Et pourtant, ni la présentation aux journalistes internationaux d’images insoutenables illustrant les tueries massives, les atrocités et le plaisir évident qui a été pris par les terroristes en les commettant ne peut compenser le temps qui s’est simplement écoulé depuis le 7 octobre.
Et il y a aussi, bien sûr, ces nombreuses personnes, dans le monde entier, qui ont perdu leur boussole morale – ou qui n’en ont jamais eu – s’agissant de Juifs assassinés et qui ne la retrouvent que lorsque les Juifs et leur État tentent de se défendre.
19 jours après que des terroristes du Hamas ont pris d’assaut notre frontière excessivement sous-protégée, semant la désolation en Israël, laissant cours à leur allégresse alors qu’ils assassinaient brutalement les nôtres, le soutien et l’empathie apportés à Israël, aux heures les plus sombres de son Histoire, se dissipent. Et – ce qui est incroyable – le Hamas reste fort et c’est même lui qui a l’avantage.

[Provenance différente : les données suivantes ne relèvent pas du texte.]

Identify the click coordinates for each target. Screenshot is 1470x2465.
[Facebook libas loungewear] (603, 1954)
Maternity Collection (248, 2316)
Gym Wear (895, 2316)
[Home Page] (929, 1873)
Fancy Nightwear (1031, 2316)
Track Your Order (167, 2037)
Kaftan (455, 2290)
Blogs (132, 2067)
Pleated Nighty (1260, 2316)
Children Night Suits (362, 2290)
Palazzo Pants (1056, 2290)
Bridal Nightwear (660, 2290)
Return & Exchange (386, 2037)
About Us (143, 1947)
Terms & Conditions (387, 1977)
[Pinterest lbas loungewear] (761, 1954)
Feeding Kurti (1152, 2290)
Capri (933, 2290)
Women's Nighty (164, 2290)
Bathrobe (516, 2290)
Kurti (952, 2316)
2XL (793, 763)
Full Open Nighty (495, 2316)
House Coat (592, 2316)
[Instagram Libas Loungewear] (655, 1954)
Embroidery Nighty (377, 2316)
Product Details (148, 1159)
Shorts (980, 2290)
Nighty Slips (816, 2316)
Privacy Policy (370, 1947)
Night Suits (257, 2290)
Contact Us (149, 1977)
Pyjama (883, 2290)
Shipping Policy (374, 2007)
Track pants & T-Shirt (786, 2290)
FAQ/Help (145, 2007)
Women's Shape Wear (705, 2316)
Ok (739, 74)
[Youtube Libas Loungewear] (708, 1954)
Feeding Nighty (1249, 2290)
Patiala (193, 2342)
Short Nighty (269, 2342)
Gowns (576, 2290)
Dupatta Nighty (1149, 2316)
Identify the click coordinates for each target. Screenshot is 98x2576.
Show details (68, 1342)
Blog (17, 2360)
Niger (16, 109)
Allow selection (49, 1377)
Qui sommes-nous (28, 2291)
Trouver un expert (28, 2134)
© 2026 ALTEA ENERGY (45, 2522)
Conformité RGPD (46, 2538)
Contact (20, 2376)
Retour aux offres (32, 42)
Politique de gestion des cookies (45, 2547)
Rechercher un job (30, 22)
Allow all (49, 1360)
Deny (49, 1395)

La seule raison pour laquelle nous ne hurlons pas tous notre indignation face à l’hypocrisie internationale, que nous ne laissons pas déborder nos inquiétudes face à l’hostilité croissante à l’égard des Juifs, sur tout le globe, c’est que nous sommes encore profondément dans cette guerre – une guerre que nous nous refusons de définir comme existentielle mais qui y ressemble de plus en plus. Mais avons-nous seulement réellement commencé à riposter ? C’est difficile à dire.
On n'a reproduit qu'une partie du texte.